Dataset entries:
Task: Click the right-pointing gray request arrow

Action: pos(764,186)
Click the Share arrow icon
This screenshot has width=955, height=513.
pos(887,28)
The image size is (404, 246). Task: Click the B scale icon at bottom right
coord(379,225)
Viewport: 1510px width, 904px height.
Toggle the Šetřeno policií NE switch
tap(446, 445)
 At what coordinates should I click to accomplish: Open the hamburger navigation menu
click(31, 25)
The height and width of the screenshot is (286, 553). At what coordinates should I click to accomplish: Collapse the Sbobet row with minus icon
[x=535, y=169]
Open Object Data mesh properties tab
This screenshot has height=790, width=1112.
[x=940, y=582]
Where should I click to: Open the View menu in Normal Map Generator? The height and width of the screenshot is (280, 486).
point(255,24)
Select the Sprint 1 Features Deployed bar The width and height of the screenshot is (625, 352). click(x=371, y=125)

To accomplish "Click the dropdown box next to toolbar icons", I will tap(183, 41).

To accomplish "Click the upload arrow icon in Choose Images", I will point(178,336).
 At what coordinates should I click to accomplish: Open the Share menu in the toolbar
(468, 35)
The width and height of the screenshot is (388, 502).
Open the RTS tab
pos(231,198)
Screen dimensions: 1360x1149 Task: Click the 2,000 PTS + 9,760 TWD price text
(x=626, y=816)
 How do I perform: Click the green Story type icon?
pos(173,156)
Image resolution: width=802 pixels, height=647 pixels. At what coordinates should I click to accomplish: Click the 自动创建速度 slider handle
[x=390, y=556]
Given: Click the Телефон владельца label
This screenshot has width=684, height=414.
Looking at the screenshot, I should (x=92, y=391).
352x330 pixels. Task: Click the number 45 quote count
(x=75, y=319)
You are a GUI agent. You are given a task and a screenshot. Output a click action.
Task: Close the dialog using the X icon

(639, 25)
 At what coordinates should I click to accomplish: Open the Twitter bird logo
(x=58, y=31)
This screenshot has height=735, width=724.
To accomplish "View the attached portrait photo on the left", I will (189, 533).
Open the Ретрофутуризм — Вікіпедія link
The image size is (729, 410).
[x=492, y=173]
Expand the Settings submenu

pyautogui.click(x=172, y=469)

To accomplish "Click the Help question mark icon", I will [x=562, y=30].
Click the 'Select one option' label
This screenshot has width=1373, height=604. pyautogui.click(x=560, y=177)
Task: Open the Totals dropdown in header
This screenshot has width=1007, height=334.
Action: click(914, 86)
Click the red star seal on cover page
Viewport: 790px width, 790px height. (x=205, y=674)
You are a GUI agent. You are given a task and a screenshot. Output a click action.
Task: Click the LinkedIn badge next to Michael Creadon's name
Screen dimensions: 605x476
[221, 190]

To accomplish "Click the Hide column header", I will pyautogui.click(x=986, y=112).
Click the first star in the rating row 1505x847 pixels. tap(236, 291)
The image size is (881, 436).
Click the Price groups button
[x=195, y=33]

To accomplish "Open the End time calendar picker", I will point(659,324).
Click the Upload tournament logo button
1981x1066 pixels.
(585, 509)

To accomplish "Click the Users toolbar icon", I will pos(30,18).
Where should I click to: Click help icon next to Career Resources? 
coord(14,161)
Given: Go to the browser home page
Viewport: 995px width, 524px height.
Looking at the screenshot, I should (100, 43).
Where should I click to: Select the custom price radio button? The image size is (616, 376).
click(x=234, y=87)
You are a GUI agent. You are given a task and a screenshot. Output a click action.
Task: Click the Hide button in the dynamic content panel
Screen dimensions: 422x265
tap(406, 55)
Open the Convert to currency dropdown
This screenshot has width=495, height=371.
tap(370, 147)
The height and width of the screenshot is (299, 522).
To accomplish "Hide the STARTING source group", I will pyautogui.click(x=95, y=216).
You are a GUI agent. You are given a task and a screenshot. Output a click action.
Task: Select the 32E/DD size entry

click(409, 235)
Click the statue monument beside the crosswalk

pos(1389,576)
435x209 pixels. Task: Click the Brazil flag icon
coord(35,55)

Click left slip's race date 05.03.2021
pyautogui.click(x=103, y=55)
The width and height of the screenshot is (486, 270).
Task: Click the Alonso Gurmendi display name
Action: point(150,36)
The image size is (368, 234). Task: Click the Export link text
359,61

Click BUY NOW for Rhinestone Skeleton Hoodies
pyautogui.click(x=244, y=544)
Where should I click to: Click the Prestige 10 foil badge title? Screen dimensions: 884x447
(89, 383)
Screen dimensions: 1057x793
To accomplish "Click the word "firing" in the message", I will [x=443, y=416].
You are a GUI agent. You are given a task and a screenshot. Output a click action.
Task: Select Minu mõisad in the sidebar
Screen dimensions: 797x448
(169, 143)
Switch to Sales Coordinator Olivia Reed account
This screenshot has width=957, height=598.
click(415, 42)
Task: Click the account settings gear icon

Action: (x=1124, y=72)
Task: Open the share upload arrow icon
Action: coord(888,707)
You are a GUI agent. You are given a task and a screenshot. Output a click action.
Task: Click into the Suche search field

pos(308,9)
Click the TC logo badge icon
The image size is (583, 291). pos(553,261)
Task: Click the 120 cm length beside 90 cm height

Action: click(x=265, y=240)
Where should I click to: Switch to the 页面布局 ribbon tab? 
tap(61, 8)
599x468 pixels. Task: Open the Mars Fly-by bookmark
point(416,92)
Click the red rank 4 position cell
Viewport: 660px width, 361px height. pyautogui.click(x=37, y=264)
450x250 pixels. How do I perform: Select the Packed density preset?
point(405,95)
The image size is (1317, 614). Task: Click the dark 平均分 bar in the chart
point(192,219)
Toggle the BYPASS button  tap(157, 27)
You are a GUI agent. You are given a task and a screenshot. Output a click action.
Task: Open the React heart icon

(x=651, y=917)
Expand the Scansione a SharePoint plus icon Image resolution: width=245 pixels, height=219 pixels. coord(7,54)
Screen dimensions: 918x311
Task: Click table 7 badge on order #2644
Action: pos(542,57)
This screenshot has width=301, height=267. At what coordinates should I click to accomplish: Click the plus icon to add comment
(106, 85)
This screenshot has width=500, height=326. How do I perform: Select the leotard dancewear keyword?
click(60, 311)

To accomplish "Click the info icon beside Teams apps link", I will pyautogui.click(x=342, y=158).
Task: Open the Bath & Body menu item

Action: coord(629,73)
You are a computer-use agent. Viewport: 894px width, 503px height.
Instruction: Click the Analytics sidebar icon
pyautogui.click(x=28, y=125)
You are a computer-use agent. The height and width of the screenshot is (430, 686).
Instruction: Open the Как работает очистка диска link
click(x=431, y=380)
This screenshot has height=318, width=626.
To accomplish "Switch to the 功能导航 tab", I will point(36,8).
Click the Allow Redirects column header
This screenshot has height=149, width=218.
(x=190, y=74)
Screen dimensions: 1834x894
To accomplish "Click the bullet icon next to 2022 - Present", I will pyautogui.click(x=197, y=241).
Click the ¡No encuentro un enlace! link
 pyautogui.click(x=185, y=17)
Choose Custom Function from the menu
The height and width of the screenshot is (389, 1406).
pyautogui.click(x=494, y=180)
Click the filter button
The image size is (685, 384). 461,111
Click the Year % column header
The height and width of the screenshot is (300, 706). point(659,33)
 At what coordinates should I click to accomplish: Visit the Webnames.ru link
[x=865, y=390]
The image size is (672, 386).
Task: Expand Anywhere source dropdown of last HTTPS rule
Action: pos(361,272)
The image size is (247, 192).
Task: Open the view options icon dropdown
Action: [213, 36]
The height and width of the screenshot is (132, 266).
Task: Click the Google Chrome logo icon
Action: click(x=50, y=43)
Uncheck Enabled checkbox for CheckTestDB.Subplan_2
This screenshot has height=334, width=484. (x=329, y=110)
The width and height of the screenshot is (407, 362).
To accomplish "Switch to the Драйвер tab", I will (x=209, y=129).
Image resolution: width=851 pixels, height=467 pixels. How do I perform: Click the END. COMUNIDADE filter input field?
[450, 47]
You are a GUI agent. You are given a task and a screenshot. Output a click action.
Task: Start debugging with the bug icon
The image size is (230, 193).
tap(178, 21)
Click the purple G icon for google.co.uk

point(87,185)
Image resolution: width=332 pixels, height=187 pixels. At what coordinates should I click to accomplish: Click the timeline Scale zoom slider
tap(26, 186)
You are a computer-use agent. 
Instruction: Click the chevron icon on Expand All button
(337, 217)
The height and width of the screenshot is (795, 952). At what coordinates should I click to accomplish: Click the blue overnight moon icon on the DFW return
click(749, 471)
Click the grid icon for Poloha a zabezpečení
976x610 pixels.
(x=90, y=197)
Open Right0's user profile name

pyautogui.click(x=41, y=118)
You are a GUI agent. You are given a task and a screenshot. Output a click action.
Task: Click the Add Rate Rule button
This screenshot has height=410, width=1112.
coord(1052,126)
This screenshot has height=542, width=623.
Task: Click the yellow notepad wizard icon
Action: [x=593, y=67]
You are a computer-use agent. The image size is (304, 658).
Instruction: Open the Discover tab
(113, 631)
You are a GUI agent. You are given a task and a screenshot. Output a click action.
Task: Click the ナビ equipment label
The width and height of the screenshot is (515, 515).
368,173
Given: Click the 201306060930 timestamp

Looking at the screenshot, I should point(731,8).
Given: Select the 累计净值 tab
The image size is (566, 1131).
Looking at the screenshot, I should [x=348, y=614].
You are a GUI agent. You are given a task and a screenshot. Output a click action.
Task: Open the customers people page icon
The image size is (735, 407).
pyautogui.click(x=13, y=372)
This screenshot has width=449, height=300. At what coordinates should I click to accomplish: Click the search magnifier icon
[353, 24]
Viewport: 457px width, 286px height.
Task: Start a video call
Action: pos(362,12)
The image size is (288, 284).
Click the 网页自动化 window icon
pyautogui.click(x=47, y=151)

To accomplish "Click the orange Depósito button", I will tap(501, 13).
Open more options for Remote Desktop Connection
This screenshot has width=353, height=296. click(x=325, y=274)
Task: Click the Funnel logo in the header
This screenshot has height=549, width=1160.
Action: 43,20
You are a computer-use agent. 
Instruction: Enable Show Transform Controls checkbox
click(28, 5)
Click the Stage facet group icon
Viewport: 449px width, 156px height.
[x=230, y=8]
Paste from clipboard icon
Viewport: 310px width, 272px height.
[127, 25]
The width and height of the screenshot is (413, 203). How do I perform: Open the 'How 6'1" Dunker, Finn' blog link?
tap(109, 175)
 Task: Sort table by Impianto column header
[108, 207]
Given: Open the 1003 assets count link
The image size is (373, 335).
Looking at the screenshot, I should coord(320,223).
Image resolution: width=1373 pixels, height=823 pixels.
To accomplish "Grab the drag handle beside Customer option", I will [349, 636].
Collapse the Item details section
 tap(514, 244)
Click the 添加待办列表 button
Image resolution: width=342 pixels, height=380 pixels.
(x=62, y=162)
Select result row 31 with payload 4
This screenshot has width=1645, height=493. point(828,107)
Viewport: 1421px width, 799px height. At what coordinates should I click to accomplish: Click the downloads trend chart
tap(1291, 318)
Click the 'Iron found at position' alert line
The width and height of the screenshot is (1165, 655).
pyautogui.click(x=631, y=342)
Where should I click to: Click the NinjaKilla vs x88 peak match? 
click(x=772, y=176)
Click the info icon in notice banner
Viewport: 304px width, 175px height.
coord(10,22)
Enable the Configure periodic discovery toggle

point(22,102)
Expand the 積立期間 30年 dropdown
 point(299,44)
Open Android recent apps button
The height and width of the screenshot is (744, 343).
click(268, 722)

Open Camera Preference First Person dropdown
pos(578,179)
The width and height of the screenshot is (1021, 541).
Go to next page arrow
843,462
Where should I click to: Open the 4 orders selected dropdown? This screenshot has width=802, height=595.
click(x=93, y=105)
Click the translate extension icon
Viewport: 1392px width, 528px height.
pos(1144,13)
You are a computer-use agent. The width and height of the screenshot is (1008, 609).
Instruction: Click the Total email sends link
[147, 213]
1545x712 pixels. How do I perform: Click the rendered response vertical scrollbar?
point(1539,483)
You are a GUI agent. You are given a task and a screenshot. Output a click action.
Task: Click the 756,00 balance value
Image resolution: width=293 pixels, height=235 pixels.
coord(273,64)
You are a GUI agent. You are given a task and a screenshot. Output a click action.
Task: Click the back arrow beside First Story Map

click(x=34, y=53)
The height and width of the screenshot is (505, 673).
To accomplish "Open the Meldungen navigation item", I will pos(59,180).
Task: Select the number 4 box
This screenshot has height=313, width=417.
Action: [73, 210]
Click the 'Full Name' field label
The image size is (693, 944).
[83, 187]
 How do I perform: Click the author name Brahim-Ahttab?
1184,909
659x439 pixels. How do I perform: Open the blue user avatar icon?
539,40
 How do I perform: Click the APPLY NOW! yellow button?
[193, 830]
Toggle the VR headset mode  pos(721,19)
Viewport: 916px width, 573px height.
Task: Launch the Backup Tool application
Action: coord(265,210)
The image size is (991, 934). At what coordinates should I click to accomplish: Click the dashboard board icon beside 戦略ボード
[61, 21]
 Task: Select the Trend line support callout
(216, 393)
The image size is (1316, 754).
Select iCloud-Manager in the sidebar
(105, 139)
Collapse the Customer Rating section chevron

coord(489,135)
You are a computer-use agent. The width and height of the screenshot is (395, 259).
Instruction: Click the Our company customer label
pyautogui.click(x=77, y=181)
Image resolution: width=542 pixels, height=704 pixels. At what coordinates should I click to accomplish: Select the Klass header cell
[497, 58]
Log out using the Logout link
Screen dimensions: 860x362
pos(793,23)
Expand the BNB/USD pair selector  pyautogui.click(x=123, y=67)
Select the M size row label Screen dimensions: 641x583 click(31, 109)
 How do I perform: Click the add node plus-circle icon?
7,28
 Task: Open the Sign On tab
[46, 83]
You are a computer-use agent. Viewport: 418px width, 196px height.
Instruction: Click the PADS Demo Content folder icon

Problem statement: Lines with the word "apps": copy each one from the data above.

Exercise result:
To accomplish "Click the info icon beside Teams apps link", I will pyautogui.click(x=342, y=158).
Open Android recent apps button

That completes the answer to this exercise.